Academic Editor: Andrzej Katunin

Received17 Oct 2022

Revised20 Dec 2023

Accepted30 Dec 2023

Published17 Jan 2024

Abstract

Based on the engineering background of shield construction of a subway section in Chongqing, which needs to pass through a park and there is a lake inside this park, this paper adopts theoretical analysis methods and numerical simulation calculation methods to explore the distribution law of the seepage field and the characteristics of water pressure in lining segments during shield tunneling. The results show that, during the whole excavation of a double-track tunnel with EPB shield, the maximum vertical effective stress is about 4.24 MPa, which is located at the arch foot of the tunnel. The maximum effective stress in the horizontal direction is about 3.61 MPa, which is located on both side walls of the tunnel in the horizontal direction; after the left and right tunnels are excavated in sequence, a “double precipitation funnel-shaped” pore pressure distribution is formed around the tunnel; during the construction of the shield tunnel, the vertical displacement and horizontal displacement of the surrounding rock show an increasing trend and gradually tend to be stable values of 24.09 mm and 25.28 mm; the segment vault has settlement, the maximum settlement is 21.8 mm, the arch bottom has uplift, and the maximum uplift is 24.4 mm. The maximum horizontal displacement of the segment appears on both sides of the arch waist, and the maximum horizontal displacement decreases with the increase of excavation steps; the positive bending moment of the lining segment is mainly distributed on both sides of the arch crown, and the negative bending moment is mainly distributed on both sides of the arch bottom. The axial force of the lining segment is compressive stress, and the maximum axial force is mainly distributed on both sides of the arch waist. The maximum normal shear stress occurs on both sides of the segment arch bottom. The study conclusions provide theoretical foundation and a new guidance for long-term safety evaluation of underwater tunnel structures.

1. Introduction

At present, there are mainly three kinds of transportation modes available at home and abroad for crossing rivers, lakes, and seas: bridges, ferries, and underwater tunnels. With the rapid development of China’s economy and urban construction, the improvement of underwater tunnel construction technology, and the enhancement of people’s environmental awareness, urban underwater tunnels have become the preferred mode of transportation across rivers, lakes, and seas [1–3]. At present, the large tunnel projects that have been built and are under construction in China include the Xiamen Xiang’an Submarine Tunnel, Qingdao Jiaozhou Bay Submarine Tunnel, Nanchang Honggu Tunnel, Wuhan Yangtze River Tunnel, Suzhou Dushu Lake Tunnel, and Changzhou Wuxi Taihu Lake Tunnel. It can be seen that the urban underwater tunnel has a good application and development prospect in China [4–6].

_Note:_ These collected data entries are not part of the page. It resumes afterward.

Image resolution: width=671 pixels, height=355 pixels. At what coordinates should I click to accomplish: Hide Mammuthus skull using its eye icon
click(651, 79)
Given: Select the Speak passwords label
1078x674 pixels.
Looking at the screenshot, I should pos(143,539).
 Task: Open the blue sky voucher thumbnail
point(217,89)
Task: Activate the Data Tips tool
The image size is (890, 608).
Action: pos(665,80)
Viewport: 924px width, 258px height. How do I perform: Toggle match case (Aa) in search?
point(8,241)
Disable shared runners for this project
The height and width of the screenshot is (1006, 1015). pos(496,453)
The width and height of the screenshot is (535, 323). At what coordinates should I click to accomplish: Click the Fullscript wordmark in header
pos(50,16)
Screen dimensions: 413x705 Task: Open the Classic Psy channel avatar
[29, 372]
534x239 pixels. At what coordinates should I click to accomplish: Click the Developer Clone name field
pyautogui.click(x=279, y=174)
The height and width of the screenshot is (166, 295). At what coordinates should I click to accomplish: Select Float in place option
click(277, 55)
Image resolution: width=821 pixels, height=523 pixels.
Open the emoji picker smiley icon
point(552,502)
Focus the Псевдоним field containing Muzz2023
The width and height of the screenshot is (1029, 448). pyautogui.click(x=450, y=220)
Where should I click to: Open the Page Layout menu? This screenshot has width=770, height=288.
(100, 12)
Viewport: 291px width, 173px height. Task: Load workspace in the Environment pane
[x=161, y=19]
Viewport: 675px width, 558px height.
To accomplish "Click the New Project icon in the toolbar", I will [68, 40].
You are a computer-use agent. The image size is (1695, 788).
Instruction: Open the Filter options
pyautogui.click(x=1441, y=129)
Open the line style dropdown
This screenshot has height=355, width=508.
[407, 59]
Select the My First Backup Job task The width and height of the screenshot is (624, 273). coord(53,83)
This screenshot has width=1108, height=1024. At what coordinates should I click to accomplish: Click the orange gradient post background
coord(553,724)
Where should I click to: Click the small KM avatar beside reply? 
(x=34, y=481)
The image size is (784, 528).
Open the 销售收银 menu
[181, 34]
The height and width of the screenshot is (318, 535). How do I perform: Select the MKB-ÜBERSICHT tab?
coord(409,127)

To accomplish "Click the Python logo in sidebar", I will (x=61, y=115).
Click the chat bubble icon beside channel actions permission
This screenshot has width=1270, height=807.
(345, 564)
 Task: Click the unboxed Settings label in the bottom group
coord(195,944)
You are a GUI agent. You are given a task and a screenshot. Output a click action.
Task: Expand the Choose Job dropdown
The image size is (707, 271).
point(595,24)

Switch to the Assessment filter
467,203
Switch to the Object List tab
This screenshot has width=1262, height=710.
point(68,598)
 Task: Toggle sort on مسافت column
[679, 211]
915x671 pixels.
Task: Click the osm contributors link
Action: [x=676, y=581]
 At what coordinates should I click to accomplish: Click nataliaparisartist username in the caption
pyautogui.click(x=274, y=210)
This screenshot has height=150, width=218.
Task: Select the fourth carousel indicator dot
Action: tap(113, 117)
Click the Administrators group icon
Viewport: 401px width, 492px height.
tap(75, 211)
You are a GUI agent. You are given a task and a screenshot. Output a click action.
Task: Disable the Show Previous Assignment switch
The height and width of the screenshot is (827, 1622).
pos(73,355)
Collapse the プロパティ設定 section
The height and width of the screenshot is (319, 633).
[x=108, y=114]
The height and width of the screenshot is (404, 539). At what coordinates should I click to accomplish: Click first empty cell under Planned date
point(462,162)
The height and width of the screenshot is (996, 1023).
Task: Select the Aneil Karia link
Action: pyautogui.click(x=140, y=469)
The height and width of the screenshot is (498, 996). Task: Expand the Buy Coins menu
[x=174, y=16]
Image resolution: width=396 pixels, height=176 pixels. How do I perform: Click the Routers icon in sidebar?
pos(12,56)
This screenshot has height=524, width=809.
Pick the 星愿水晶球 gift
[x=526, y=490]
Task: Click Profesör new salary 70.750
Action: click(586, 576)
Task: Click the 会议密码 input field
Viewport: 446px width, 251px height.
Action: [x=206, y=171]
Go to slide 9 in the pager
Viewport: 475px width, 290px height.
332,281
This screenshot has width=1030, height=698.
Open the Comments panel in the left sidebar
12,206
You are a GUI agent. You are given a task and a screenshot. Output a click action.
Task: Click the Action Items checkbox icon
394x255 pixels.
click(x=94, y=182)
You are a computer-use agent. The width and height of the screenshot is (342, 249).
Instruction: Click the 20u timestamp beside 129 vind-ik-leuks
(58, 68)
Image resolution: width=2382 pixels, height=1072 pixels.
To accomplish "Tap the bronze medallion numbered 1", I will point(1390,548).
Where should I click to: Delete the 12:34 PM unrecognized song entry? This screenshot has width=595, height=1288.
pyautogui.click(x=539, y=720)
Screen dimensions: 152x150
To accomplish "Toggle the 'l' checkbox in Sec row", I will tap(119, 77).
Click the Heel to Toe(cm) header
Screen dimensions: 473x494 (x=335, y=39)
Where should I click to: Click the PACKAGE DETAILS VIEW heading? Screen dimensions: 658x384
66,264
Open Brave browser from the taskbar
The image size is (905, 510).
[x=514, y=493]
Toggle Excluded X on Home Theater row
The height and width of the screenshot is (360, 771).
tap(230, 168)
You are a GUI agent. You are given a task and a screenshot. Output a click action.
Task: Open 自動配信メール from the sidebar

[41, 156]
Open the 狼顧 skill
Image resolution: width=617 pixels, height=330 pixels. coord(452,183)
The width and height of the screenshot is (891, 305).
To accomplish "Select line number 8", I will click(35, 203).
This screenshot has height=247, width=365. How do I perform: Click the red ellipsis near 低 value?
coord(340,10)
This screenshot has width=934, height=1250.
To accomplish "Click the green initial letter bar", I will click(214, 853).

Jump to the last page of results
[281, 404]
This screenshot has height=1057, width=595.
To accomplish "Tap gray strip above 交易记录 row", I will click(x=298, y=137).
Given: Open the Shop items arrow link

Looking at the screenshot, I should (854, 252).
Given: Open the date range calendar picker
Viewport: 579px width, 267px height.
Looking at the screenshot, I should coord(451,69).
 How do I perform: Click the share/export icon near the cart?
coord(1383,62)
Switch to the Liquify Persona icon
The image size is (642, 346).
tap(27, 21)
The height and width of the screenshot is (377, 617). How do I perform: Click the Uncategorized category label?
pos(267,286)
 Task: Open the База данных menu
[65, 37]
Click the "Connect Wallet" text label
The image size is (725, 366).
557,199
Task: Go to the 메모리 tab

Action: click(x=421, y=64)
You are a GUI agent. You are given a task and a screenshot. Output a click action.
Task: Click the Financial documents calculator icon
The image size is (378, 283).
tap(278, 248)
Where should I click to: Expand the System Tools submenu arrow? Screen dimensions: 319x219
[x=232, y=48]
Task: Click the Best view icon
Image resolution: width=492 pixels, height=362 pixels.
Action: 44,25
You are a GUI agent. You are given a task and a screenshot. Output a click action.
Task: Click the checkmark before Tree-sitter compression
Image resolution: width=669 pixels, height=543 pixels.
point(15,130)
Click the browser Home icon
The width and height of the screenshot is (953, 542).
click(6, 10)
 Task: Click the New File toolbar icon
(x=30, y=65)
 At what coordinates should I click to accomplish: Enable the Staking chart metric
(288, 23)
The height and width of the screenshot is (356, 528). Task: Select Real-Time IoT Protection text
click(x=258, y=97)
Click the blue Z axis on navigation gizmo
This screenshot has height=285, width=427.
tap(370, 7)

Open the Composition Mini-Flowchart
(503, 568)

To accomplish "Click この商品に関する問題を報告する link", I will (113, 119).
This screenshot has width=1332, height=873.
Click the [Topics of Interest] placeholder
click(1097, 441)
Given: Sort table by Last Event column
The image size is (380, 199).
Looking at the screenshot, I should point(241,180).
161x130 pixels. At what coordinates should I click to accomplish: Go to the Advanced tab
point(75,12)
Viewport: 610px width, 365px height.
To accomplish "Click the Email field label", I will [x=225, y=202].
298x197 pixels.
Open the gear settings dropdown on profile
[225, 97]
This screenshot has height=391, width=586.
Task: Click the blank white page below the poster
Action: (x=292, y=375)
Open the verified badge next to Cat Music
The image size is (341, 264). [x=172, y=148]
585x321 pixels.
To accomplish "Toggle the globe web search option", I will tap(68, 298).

Internationally, from the Green Heart Tunnel in the Netherlands, there have been M30 Road Tunnel in Madrid, Spain, SPARVO Tunnel in Italy, and Alaska Way Tunnel in Seattle, the United States, and other super diameter tunnel projects. In China, the Jinan Yellow River Tunnel, which started in December 2017, is the largest diameter shield tunnel under construction in China, with a shield diameter of 15.2 m. Shield tunneling is a fully mechanized construction method that is widely used in the construction of underground excavation method, and has a relatively mature technical system [7, 8]. During the construction process, the shield machine uses the shield shell and precast concrete segments to support surrounding rocks while advancing underground to prevent the collapse of the tunnel inner wall, thus forming the tunnel structure. The urban underwater tunnel is mainly composed of the upper lining and the lower subgrade. When the underwater tunnel is constructed by the shield method, especially the super diameter underwater tunnel constructed to meet the increasing traffic demand, the challenge of the complex geological environment of the underwater stratum and large-scale structure in the construction process is much more difficult than the conventional shield tunnel construction. During the construction of supe-large diameter underwater tunnel with shield method, the surrounding rock of the tunnel will be more seriously affected [9, 10]. For example, the interaction of mud and water, the fluid-solid coupling effect, shield tail grouting, and concrete segment wall thickness grouting during the shield construction will affect the shaping quality after the tunnel shield construction. When the shield construction is completed, the excellent coordination between the surrounding rock and structure of the formed super-large diameter underwater shield tunnel will directly have an important impact on the safety of the tunnel in the subsequent long-term service period. For example, the surrounding rock structure of the formed tunnel will be safe under the influence of geological tectonic stress, water pressure, corrosive water environment, and traffic load disturbance in the subsequent long-term service period. It will directly affect the service life of the tunnel and the safety of vehicles and other means of transportation [11–13].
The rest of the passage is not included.